Now we are racing to schedule fentanyl, implementing mandatory minimums, passing drug-induced homicide laws, as well as fetal assault legislation all across the country. More laws, harsher laws, murder charges, pUNISHMENT. These stigmatizing messages have always driven drug war politics. Recently I have read articles that suggest America’s babies are crying for heroin as opposed to their mother’s milk. Articles where medical providers try and argue that drug users should be denied heart valves when they have endocarditis and just enough stigmatizing social media drug porn to make sure no one gets any ideas that people who use drugs are sturdy American people with morals and values. A new york times article just a few months ago reads:
His body dependent on opioids, he writhes, trembles and cries. He is exhausted but cannot sleep. He vomits, barely eats and has lost weight.

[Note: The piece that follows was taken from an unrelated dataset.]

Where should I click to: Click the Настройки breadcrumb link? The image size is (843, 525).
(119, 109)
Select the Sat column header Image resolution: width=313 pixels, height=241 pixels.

He is also a baby. Just 1 month old, he wails in the nursery of the CAMC Women and Children’s Hospital here. A volunteer “cuddler” holds him while walking around, murmuring sweetly, hour after hour, but he is inconsolable. What his body craves is heroin.
All of this takes us right back to where we once were. 80’s crack babies, and the booming push toward mass incarceration. Our society needs to blame someone or something and guess what it’s people who use drugs. We are the people most impacted. We are the people who will suffer because of these policies. It will be our families torn apart and our loved ones separated from one another as we face long prison sentences for simply possessing a substance. I am terrified for up and coming drug users. How will they survive? What chance do they have? I feel hopeless as we continue coping with Fentanyl contamination of our drug supply. It seems we are living in a culture of death. Everywhere I turn there is loss and death. People, I love dying right in front of my eyes. If a friend is sleeping hard and does not wake when I call their name, I shutter with terror, if someone I care about is late to pick me up, I worry. People are dropping dead just like that. There is no fail-proof way to protect oneself these days. People I know who are careful and thoughtful about their drug use, gone! What is to come of all of us? Will we all die? I watch as money is continually wasted and programs are developed and built on the backs of drug users only to throw the same users aside when their use shows itself. Urban Survivors Union, the national drug user union must reach out to drug users across the country and work to amplify the voice of the active user. We are in a drug war friends and there is no cease-fire in site.